The Forbidden Joke

During the inauguration, comedian Katie Rich made (and later deleted) a stupid twitter joke that Barron Trump was going to be “the first home-school shooter.” It was a shitty thing to do. I’m disinclined to rake her over the coals too much because even before our President regularly tweeted offensive insults, I’d reached a state of twitter scandal exhaustion – I think in about 2013, when that PR flak got fired for tweeting a dumb AIDS joke. I just can’t put tasteless jokes at the top of my list of problems.

For what it’s worth, I suspect (this is pure speculation) Katie Rich didn’t mean to make fun of Barron, who is famously not homeschooled. (You hear it in every news report that mentions him: Barron and Melania will stay in NYC so he can finish the school year at his school.) Knowing how it is to be a creative person, I suspect Rich’s first thought was along the lines of “he looks like he wants to kill his parents for dragging him to this boring thing,” which is not a joke about Barron but observational humor about what it’s like to be 10, and when she tried to juice it up to make it less trite, she had Betsy DeVos on the mind and wound up firing off something muddled and unintentionally vicious. Dumb.

However, if you are ever thinking about writing something mean about Barron – not that I think any of you would – please don’t. This is personal for me. About 20 years ago, when Rush Limbaugh routinely mocked teenage Chelsea Clinton for being awkward and chubby and frizzy-haired and braces-wearing, I was a teenager who was awkward and chubby and braces-wearing. And I wasn’t even the president’s daughter.

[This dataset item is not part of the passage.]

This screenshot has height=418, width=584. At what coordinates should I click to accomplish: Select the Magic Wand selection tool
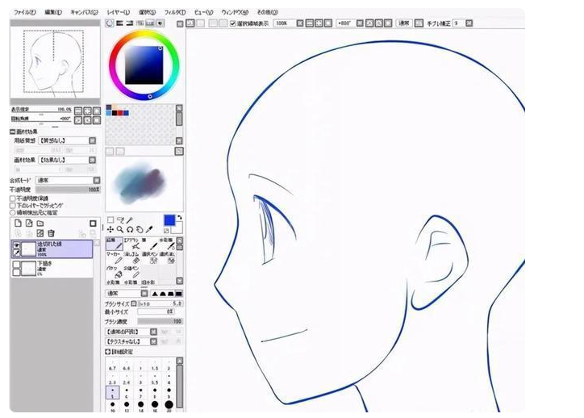pyautogui.click(x=130, y=220)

At a developmental stage that was already difficult, it made me feel awful about myself to know that if I ever came into the public eye, this man and his thousands of listeners would laugh at me for something beyond my control. Fortunately, I was surrounded by compassionate conservatives who were not like Rush, who mentored me alongside the liberals and moderates. But I can’t say it didn’t have an effect. Those few years when Chelsea, Hillary, and Monica were relentlessly targeted are the same ones where my life goals switched from “empress of the universe” to “clever person working behind the scenes unbothered in corners where nobody’s paying much attention.” (Which I don’t exactly regret. It’s pretty fun.)

My point is, a vague and generalized joke about Barron doesn’t just hit Barron, or stick it to his parents. A vague and generalized joke about Barron is going to hurt other introverted 10 year olds who hear it. None of them deserve it. Stuff’s already hard for introverted 10 year olds.